Gabriele: Questa ve l’abbiamo servita su un piatto d’argento. È proprio per il nostro bisogno di raccontare, per l’entusiasmo che la scia del primo libro ha lasciato e per la necessità di spremerci fino all’ultimo vocabolo conosciuto, che abbiamo visto l’effetto che fa e ci abbiamo preso gusto. Quindi secondo noi sì, ce n’era bisogno. Secondo i nostri amici magari un po’meno.
Come si suol dire: non c’è il due senza il tre?
Mauro: E’ troppo presto. A differenza del primo libro, io ora un’altra storia in mente non ce l’ho. Con questo secondo romanzo ho svuotato il sacco. In due volumi ho raccontato tutto quello che volevo dire. Sono due sogni, due viaggi, due pezzi di vita importanti. Fotografie che ho scattato e che ho messo in bella mostra, come dei poster. Storie che hanno il sapore autobiografico, ma è così solo in parte. Mi piace raccontare la vita semplice, i voli introspettivi. Ma poi penso che è anche giusto avere sempre delle sfide da giocare e farsi venire nuove idee, e quindi forse, sarà la vera grande sfida… quella di trovare altre storie.

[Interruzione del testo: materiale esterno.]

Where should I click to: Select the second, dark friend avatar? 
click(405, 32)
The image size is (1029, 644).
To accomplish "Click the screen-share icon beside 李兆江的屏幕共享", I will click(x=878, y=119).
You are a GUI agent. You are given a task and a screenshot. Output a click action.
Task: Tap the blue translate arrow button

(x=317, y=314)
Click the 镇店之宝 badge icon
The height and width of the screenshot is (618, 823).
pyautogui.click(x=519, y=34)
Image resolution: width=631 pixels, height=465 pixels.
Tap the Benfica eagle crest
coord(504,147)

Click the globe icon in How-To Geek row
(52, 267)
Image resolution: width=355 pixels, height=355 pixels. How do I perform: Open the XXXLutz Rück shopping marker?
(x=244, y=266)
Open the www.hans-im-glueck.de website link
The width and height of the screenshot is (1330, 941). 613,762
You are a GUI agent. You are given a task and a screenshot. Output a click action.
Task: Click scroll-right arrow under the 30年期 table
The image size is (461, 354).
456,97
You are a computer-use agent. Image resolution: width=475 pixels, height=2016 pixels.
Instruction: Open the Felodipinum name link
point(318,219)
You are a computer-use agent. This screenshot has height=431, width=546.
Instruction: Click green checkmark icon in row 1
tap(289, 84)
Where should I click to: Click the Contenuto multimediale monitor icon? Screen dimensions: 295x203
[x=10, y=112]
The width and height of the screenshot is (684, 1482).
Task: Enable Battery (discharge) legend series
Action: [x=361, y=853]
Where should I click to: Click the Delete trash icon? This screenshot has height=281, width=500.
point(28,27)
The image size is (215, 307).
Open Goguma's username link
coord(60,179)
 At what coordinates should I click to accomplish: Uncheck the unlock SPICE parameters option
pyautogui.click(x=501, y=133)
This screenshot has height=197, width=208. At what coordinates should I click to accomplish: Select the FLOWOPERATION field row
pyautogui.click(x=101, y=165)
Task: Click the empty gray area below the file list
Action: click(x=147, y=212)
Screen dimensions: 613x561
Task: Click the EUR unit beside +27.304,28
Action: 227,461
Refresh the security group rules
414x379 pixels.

Gabriele: Credo che per i prossimi progetti dedicherò la mia concentrazione e la necessità di raccontare in qualcosa che forse mi riesce meglio, cioè nei fumetti. Dico così perché per noi è stata un’avventura bellissima, due avventure bellissime (e siamo solo all’inizio della seconda) ma non ci sentiamo scrittori, siamo due ragazzi che hanno avuto la straordinaria fortuna di avere la possibilità di mostrare a tutti parte dei nostri pensieri, con le parole messe nel posto giusto. Con questo non vorrei mai escludere il mio “socio” per altri progetti del genere, però penso che ci godremo i frutti di questo lavoro e poi Mauro non mi chiamerà più. Finalmente. Sto scherzando. Mi chiamerà ancora.
Intervista a cura dell’ufficio stampa di Linee Infinite Edizioni.